WHAT IS REQUIRED.
After counting the lines below that contain "computer", reply with that number alone.

Saved data entries:
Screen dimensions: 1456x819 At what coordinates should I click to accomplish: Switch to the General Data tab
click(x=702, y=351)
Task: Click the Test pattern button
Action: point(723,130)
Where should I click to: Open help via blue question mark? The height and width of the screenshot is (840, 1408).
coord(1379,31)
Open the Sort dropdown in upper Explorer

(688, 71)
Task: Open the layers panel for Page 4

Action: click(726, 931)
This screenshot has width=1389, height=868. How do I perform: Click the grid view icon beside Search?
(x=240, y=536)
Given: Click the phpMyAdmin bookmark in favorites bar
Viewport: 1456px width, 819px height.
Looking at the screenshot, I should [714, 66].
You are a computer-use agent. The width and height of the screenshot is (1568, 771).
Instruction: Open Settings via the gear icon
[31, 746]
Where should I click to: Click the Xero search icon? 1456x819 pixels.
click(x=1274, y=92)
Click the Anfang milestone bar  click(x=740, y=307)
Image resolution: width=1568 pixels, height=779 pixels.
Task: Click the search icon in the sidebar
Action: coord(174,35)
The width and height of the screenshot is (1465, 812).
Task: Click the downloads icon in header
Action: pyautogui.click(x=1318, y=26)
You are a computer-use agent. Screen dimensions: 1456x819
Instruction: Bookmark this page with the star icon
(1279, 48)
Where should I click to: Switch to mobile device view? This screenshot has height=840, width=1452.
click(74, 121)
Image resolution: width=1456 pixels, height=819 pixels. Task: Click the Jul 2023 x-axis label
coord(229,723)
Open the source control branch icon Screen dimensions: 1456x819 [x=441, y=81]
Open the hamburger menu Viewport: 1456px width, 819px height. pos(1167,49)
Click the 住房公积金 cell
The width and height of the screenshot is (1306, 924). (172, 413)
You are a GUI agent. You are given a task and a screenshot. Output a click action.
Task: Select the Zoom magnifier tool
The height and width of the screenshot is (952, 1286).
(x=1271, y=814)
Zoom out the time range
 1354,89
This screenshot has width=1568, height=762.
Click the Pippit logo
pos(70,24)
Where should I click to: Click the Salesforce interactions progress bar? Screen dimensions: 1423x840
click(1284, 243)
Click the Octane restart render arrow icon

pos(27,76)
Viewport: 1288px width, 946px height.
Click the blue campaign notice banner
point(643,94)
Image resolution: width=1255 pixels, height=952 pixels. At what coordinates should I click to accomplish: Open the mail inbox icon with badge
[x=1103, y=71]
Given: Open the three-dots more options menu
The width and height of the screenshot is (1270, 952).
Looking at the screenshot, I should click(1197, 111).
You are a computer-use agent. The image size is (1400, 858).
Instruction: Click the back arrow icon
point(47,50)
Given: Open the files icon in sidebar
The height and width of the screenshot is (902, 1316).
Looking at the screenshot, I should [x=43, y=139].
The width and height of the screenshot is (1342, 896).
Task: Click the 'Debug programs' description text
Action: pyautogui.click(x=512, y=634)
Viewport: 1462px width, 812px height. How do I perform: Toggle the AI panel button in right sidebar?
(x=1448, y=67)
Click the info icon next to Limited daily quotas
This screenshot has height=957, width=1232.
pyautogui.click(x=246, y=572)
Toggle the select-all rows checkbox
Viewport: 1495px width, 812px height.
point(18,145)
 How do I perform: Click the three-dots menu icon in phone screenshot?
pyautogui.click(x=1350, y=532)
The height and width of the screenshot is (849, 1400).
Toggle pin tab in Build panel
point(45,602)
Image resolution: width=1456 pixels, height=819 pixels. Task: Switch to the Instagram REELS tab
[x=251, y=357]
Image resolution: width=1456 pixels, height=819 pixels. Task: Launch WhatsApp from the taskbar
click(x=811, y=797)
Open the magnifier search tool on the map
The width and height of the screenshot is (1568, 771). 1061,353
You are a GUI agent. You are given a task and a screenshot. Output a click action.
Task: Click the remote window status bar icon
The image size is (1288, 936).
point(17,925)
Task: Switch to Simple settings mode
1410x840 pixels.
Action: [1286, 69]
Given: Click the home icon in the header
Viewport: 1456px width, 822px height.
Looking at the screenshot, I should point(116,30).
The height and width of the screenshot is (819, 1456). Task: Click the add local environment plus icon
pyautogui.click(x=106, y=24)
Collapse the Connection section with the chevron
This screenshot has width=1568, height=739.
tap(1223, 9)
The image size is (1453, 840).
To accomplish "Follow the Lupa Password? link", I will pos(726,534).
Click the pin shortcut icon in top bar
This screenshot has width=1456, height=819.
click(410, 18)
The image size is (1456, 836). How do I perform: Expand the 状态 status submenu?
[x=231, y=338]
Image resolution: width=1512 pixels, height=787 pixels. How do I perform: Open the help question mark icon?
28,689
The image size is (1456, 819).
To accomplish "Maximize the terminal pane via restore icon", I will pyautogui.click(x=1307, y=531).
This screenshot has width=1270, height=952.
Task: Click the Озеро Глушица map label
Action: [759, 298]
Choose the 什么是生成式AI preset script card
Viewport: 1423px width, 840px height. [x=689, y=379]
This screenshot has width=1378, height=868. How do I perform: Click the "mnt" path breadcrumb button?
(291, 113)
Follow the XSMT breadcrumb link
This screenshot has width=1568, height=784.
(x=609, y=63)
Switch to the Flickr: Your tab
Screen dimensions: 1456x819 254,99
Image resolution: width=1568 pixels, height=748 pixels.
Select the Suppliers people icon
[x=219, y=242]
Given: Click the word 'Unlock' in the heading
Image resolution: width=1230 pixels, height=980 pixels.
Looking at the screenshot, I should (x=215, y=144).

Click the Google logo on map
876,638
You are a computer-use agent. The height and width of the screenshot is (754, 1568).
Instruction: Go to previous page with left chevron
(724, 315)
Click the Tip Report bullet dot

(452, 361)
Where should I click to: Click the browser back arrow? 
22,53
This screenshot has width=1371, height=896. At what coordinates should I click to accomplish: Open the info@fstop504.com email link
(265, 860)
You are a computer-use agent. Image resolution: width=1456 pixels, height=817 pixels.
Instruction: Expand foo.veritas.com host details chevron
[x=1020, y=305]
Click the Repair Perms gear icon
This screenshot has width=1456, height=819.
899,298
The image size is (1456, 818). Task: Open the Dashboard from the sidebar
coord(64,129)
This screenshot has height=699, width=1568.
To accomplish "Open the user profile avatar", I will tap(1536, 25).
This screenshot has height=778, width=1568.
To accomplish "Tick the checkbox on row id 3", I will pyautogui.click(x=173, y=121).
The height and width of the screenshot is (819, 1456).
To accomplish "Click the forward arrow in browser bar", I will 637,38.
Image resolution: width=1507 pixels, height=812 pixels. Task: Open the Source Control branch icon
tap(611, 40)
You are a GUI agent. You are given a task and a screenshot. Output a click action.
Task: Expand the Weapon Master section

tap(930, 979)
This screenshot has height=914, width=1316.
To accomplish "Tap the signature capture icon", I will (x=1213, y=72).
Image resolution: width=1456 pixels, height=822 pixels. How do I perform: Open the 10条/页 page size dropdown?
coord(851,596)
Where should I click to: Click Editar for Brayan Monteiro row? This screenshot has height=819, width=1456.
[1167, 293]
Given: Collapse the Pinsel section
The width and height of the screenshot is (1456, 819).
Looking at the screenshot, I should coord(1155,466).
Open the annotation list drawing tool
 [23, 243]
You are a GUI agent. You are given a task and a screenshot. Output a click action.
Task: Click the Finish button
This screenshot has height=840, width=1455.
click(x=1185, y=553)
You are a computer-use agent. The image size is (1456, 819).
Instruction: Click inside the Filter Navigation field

REPLY.
6